Na prática, temos um orçamento com uma parte impositiva e outra não. Desta parte impositiva, parte dela é decidida exclusivamente por parlamentares.
Em 14/06/2023, Caio Gama Mascarenhas, doutorando em Direito Econômico e Financeiro (USP), mestre em Direitos Humanos (UFMS), extensão em federalismo comparado pela Universität Innsbruck e procurador do estado do Mato Grosso do Sul, escreve[1] sobre as emendas impositivas ao orçamento público.
Algumas explicações sobre as emendas impositivas ao orçamento público feitas por Caio Gama são muito interessantes, abrangentes e importantes, sendo alvo de bastante polêmica recentemente. Por isto, quem se interessar sobre o tema, pode conferir a sugestão de leitura cujo endereço está disponível ao final deste texto.

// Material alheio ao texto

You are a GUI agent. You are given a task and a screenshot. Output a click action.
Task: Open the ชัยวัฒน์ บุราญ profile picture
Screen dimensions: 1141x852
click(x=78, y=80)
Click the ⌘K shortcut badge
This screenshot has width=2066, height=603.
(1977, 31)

Na prática, temos um orçamento com uma parte impositiva e outra não. Desta parte impositiva, parte dela é decidida exclusivamente por parlamentares, entre os quais, aqueles que se mostram absolutamente contrários à transparência sobre o repasse do dinheiro público. Um absurdo, pois os representantes do povo negam-se a prestar contas ao povo que eles mesmos representam.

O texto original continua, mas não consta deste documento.